It is her business to some degree as another poster said. But I think it is good for her having a care for the horse. Yes the horse may be old and may have a medical condition or it not may be old or have any medical condition but she is CARING about this horse. You can't tell me if you go past a bit of a skinny or an unhealthy looking horse you don't think "He needs a little fat on him" or "He needs to be wormed a little".


----------



## WhoaNow (Jan 18, 2011)

Neglect of animals is everybody's business in a *public* boarding facility.
It puts other boarder's horses in jeopardy if this horse is ill, etc.
There is no harm in the OP inquiring into the condition of this horse. 
She has a right to know if there are any problems with this horse since she boards her own animals there.
But to physically do anything beyond 'inquiring' falls under the responsibility of the BO or BM.
JMO

Good luck with this horse,..., glad you care enough to make the effort:wink:


----------



## Speed Racer (Oct 21, 2009)

Beyond alerting the proper authorities, the OP has no right or say concerning this horse. 

She's severely overstepping her boundaries if she tries to take on the care and feeding of this animal.

It's fine to be concerned if the animal is as bad as reported, but this is not her horse, and legally she has no right to do anything with or to this animal.

This is similar to something that _almost_ happened to a horse I own.
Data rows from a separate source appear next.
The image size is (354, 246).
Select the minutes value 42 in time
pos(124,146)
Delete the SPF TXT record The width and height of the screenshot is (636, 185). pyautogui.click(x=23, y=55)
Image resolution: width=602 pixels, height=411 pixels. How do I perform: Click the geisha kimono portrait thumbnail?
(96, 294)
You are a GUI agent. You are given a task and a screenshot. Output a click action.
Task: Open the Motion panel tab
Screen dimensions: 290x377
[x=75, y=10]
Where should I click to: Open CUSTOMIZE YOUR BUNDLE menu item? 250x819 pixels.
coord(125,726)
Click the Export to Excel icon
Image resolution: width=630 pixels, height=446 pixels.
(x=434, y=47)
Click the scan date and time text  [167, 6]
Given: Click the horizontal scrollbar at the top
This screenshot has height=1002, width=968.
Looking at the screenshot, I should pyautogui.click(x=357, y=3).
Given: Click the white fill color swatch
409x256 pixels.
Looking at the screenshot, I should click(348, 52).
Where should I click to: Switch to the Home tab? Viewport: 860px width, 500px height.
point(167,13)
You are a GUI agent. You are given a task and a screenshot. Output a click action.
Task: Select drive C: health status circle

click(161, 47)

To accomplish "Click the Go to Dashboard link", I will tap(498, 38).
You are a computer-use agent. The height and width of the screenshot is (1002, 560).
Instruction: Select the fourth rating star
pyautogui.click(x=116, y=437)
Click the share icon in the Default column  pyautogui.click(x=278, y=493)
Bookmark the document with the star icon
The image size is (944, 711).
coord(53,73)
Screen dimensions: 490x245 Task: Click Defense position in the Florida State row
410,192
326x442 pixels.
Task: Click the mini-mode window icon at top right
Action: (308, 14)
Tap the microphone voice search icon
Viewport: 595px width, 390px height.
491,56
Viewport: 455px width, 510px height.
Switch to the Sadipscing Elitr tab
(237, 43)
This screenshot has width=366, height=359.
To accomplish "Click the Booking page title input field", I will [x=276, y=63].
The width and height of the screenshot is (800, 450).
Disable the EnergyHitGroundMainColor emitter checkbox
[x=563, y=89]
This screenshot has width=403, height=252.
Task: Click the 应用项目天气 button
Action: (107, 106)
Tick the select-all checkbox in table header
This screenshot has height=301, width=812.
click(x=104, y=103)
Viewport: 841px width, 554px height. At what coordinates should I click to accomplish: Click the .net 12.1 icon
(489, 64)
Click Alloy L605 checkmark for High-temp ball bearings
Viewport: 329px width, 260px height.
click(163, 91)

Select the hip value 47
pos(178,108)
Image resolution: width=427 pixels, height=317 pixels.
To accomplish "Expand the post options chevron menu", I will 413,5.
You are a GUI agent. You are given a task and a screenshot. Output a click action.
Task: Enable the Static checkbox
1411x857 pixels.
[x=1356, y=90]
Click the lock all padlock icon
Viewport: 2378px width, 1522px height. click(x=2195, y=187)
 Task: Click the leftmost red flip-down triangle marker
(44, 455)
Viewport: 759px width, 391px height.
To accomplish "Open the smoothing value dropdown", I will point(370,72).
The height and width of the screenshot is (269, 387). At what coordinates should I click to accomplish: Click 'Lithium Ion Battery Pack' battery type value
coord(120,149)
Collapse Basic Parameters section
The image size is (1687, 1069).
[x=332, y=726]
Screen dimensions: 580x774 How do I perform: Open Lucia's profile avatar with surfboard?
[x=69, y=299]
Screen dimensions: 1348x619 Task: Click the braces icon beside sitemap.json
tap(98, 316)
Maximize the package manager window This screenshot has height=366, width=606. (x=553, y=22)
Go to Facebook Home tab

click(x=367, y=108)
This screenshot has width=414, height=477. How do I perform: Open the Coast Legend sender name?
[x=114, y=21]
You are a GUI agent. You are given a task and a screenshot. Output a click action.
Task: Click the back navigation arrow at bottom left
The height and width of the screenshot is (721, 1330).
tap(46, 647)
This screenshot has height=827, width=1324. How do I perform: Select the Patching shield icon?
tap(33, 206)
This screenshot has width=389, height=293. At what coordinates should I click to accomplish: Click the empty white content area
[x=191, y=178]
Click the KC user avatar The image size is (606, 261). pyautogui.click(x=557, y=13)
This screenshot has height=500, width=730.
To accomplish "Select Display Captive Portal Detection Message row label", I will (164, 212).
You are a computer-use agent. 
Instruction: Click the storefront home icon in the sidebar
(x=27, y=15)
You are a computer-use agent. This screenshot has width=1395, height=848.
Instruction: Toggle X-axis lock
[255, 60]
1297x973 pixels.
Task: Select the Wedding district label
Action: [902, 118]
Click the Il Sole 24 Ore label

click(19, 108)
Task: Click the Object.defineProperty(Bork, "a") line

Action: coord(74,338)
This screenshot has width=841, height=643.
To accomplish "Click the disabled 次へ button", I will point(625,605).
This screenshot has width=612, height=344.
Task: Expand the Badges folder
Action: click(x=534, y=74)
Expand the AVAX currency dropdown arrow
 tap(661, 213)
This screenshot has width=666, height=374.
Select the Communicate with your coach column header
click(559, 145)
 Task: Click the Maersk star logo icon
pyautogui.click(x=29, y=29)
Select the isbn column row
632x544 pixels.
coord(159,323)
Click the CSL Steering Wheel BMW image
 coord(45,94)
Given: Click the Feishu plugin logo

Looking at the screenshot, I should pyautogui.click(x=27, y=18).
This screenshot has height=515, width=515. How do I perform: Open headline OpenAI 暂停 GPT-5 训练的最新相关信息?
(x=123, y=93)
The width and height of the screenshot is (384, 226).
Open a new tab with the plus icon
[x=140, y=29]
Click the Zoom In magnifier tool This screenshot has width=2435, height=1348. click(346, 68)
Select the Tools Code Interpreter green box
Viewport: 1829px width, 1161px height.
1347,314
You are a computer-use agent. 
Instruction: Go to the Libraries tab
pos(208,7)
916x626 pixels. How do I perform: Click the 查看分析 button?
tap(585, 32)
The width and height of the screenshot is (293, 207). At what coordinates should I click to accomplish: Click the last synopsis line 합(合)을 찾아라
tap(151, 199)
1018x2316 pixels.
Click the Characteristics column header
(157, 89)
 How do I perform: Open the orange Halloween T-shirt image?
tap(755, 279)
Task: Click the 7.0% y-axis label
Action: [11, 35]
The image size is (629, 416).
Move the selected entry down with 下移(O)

I had him boarded, and the BO had a kid who came out and cleaned stalls several times a week so she could get a horsey fix.

My gelding is very reactive, and at that time was a total spazz and head case. This kid decided that he needed to be 'Parellied', and that would magically fix him.

I told her, the BO, and the kid's mother in no uncertain terms that she was NOT to touch my horse, because he could be dangerous, and I sure as heck didn't want some snot nosed kid farking him up with her pwetty poneh Parelli ideas.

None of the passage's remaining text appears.